> Work item
Please give the count of lines below that include "computer" and leave out everything else.

※ ※ ※

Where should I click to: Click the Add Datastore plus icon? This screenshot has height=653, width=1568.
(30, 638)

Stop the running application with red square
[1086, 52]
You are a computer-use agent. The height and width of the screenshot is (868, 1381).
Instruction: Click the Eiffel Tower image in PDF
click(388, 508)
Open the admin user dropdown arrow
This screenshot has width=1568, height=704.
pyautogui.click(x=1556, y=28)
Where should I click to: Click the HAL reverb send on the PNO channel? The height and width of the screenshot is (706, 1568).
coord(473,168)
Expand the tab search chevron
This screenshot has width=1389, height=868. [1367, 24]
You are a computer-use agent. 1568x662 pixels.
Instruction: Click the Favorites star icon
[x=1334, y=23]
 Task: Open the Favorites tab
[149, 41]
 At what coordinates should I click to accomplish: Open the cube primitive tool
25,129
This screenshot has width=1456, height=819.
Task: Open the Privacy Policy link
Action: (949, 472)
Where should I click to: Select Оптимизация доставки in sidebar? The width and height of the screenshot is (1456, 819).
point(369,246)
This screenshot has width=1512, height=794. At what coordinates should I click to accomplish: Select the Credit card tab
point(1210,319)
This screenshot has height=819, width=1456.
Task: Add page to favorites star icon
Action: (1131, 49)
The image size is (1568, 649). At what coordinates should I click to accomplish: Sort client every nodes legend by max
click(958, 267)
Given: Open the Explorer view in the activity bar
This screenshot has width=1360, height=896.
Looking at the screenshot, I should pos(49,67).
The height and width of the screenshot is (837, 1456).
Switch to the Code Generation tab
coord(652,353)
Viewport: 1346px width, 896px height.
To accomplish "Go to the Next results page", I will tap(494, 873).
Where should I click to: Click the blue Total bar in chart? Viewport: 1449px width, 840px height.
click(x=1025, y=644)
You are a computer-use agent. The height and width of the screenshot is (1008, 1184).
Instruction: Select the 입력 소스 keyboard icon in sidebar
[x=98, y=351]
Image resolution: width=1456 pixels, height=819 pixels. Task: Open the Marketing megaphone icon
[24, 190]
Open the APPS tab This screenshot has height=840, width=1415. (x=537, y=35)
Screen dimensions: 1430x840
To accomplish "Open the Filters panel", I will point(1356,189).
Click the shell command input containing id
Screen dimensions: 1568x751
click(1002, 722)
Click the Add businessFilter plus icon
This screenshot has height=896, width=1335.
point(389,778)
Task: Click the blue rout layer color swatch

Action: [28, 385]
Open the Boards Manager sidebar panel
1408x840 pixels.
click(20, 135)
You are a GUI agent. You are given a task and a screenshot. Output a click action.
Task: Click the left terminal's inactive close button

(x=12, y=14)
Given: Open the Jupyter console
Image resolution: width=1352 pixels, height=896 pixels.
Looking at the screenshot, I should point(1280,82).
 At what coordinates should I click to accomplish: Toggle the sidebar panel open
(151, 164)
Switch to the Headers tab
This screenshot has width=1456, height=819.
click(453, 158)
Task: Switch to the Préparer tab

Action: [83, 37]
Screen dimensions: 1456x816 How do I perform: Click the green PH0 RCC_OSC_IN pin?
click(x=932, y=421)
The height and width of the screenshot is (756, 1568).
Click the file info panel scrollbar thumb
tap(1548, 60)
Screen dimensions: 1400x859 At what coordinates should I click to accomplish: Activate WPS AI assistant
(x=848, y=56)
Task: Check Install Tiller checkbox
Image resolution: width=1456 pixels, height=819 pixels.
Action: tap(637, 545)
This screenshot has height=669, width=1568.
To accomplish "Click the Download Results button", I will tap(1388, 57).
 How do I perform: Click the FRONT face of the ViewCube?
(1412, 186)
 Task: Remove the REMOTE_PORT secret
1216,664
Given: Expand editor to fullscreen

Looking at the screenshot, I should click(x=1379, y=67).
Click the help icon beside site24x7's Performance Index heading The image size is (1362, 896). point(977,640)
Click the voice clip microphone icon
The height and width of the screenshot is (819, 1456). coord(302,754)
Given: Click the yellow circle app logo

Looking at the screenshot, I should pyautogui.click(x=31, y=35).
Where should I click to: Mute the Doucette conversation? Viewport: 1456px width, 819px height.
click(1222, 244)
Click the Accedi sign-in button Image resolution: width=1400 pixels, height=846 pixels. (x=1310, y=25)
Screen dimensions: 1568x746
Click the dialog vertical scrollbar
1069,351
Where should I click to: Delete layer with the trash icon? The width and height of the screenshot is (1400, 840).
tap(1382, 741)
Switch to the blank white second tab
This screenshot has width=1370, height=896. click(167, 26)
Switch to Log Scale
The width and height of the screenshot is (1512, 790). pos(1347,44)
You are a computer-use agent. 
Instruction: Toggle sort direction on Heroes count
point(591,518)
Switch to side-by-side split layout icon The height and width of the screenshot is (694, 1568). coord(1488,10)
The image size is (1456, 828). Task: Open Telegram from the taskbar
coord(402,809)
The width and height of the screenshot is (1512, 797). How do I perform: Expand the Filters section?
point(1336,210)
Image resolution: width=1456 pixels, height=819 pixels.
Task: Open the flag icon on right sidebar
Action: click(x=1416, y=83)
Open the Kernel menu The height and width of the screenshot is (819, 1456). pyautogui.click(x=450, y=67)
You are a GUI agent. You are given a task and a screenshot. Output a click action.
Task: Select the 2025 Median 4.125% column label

※ ※ ※

> Output of the task
4